I’m sure most of us will remember the Harvest festival celebrations from our days in primary school. That time when as Brits we would give food for other people who might be less fortunate than ourselves. (Let’s face it, that often meant getting some tins out of the cupboard that we weren’t going to use and giving them in!).
This week’s song choice challenges us to reconsider the Harvest Festival, beyond reminiscing, as an important time to take stock. Let’s take a look at The Isley Brothers’ Harvest for the World.
Half of us are satisfied, half of us in need. Love's bountiful in us, tarnished by our greed.
There is something satisfying giving in love from our abundance, and generosity is certainly something we should celebrate, encourage and be thankful for.

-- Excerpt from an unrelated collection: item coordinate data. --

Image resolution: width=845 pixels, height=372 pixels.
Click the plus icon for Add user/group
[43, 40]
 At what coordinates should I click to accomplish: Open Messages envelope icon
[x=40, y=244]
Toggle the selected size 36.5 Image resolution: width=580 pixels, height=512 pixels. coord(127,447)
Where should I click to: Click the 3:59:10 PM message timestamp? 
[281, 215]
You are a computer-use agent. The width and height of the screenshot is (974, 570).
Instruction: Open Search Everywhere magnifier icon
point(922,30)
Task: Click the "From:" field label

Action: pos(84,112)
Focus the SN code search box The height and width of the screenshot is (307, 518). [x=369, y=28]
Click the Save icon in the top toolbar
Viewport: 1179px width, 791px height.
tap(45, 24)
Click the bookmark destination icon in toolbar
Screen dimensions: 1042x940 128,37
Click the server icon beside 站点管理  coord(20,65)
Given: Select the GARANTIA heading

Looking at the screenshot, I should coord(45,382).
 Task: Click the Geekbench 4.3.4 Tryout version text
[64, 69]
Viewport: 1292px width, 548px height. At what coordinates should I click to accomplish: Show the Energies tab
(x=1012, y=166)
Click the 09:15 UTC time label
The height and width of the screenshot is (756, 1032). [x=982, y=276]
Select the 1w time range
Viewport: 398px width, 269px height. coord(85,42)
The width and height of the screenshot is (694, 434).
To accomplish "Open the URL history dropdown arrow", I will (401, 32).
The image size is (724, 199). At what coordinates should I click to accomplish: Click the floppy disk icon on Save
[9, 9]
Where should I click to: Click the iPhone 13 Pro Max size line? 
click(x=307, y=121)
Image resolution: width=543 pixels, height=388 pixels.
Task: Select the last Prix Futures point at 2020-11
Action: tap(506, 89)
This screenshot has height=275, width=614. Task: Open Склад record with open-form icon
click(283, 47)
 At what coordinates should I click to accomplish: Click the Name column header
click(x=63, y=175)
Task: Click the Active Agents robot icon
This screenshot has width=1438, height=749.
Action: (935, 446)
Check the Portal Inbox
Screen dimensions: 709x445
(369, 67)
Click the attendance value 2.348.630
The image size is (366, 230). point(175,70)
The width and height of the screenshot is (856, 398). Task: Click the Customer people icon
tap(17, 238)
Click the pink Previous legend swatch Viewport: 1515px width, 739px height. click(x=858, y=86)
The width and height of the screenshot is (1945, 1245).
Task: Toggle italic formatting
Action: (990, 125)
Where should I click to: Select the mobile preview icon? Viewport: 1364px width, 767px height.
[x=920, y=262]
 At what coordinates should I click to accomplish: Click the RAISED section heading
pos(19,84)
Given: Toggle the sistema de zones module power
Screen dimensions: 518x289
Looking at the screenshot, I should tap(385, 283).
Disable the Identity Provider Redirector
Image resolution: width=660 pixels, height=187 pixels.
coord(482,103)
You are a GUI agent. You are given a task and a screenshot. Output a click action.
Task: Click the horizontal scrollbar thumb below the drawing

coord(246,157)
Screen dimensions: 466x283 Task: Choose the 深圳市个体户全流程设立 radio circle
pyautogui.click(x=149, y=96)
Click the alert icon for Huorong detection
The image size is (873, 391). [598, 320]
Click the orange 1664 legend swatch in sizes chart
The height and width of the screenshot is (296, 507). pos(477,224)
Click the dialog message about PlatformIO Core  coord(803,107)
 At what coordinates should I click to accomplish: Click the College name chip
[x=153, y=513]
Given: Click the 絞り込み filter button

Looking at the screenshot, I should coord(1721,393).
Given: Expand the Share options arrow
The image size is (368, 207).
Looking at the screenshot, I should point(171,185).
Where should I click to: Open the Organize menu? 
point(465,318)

Yet, I’m always challenged that my giving is actually something I should also be thankful for as it's a marker that I have enough to be able to give.
Yet this second part is something I often don’t reflect enough on, my abundance. In a consumer driven world, to quote the sociologist Zygmunt Bauman, “we are all consumers now, consumers first and foremost.” And this primacy of consumerism leads to an unhealthy abundance. I only need to look around to see how much stuff I buy, and how much money I spend on myself on things I simply don’t need.
This isn’t to say that there is anything inherently wrong with buying or having things, but it is a challenge to how much value and meaning this really brings us. At the time of Harvest, when we are encouraged again to give, it is also a reminder that it is often in the act of giving and not gaining that we find real satisfaction. Giving is a great way to challenge the status quo of selfishness which can arise in us as consumers. The Isley Brothers’ use a more robust language around this point:
Nation after nation, turning into beast.
Ultimately, when we are only governed by our desire to consume, own and protect, it doesn’t do something nice to us. At the extreme it can even destroy us and our relationships. So, this harvest time, it seems like a good opportunity for us to reconsider our priorities and check our own consumption and valuing of goods. Part two of the reflection on this song to follow next week.
Book of the week:
The Gift of Giving by R T Kendall (1998)
In this short book Kendall provides a theology grounded in real life stories of giving as to the importance and benefit of giving not just to the recipient but also to the giver. He argues that we cannot outgive God as the one who gives to us, and that taking giving seriously would revitalise Christian life together.